Setelah berhasil berada ditangannya, mulailah tampak pengaruh buruk dari harta benda tersebut bagi kehidupan manusia. Awalnya ia tidak menyadari hal itu, karena setan mengelabuinya dengan sangat halus dan cantik.
Ia mulai melupakan Allah. Kenikmatan dunia tidak menjadikannya semakin dekat dengan-Nya. Segala ibadahnya terbengkalai. Saat terjadi masalah, bukan sujud yang ia lakukan namun berbagai maksiat ia terobos untuk melupakan sejenak permasalahnnya.
Belum lagi, cara-cara licik dan curang ia lalui untuk menuntaskan permasalah yang ada dihadapannya. Inilah jika dunia telah menguasai kehidupannya. Dunia menjadi masalah sekaligus menjadi solusi yang tidak pernah menemui penyelesaian.
Dunia (الدُّنْيَا) berasal dari bahasa arab danaa–yudnii yang artinya dekat. Ini dinisbatkan dengan kehidupan (dunia) saat ini yang dekat dengan manusia.
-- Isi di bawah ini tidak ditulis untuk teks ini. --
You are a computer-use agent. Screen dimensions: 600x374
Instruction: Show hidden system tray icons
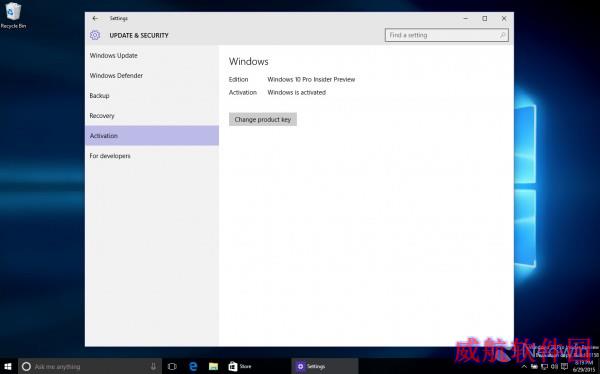click(524, 367)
Kata dunia (الدُّنْيَا) juga dinisbatkan dengan masa kehidupan dunia yang singkat atau pendek, jarak awal hingga akhir masanya berdekatan.
Penamaan ini seharusnya menjadi peringatan bagi manusia bahwa ia hanyalah sementara. Waktu yang singkat ini bertujuan untuk memaksimalkan dan mengoptimalkan usaha meraih kehidupan abadi.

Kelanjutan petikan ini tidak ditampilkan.